= TASK DESCRIPTION =
Could you copy all of the records below word for word, leaving the pictures out?

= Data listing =
------------------------------------------------------------------------

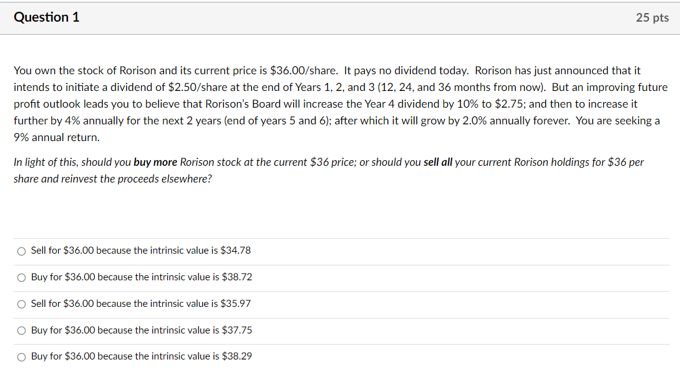680x383 pixels.
Task: Select the radio button for intrinsic value $37.75
Action: (x=22, y=330)
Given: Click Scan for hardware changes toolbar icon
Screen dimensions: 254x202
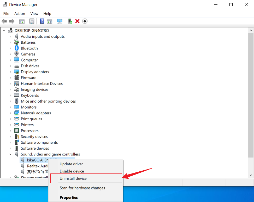Looking at the screenshot, I should [60, 21].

------------------------------------------------------------------------

= OUTPUT OF THE TASK =
680x383 pixels.
Task: Select the radio button for intrinsic value $37.75
Action: (x=22, y=330)
Given: Click Scan for hardware changes toolbar icon
Screen dimensions: 254x202
Looking at the screenshot, I should [60, 21].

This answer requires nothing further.